Explore Azure Synapse Analytics
Azure Synapse Analytics provides a single, consolidated data analytics platform for end-to end data analytics. In this lab, you’ll explore various ways to ingest and explore data. This lab is designed as a high-level overview of the various core capabilities of Azure Synapse Analytics; which you’ll explore in more depth in later labs.
This lab will take approximately 90 minutes to complete.
Before you start
You’ll need an Azure subscription in which you have administrative-level access.
Provision an Azure Synapse Analytics workspace
An Azure Synapse Analytics workspace provides a central point for managing data and data processing runtimes. You can provision a workspace using the interactive interface in the Azure portal, or you can deploy a workspace and resources within it by using a script or template. In most production scenarios, it’s best to automate provisioning with scripts and templates so that you can incorporate resource deployment into a repeatable development and operations (DevOps) process.

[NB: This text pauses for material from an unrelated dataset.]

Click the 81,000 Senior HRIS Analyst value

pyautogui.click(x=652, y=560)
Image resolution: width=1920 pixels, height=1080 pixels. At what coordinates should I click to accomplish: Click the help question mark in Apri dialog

In this exercise, you’ll use a combination of a PowerShell script and an ARM template to provision Azure Synapse Analytics.
- Sign into the Azure portal.
-
Use the [>_] button to the right of the search bar at the top of the page to create a new Cloud Shell in the Azure portal, selecting a PowerShell environment and creating storage if prompted. The cloud shell provides a command line interface in a pane at the bottom of the Azure portal, as shown here:
Note: If you have previously created a cloud shell that uses a Bash environment, use the the drop-down menu at the top left of the cloud shell pane to change it to PowerShell.
-
Note that you can resize the cloud shell by dragging the separator bar at the top of the pane, or by using the —, ◻, and X icons at the top right of the pane to minimize, maximize, and close the pane. For more information about using the Azure Cloud Shell, see the Azure Cloud Shell documentation.
-
In the PowerShell pane, enter the following commands to clone this repo:
rm -r dp-000 -f git clone https://github.com/GraemeMalcolm/data-engineer dp-000
-
After the repo has been cloned, enter the following commands to change to the folder for this lab and run the setup.ps1 script it contains:
cd dp-000/Allfiles/Labs/01 ./setup.ps1
-
When prompted, enter a suitable password to be set for your Azure Synapse SQL pool.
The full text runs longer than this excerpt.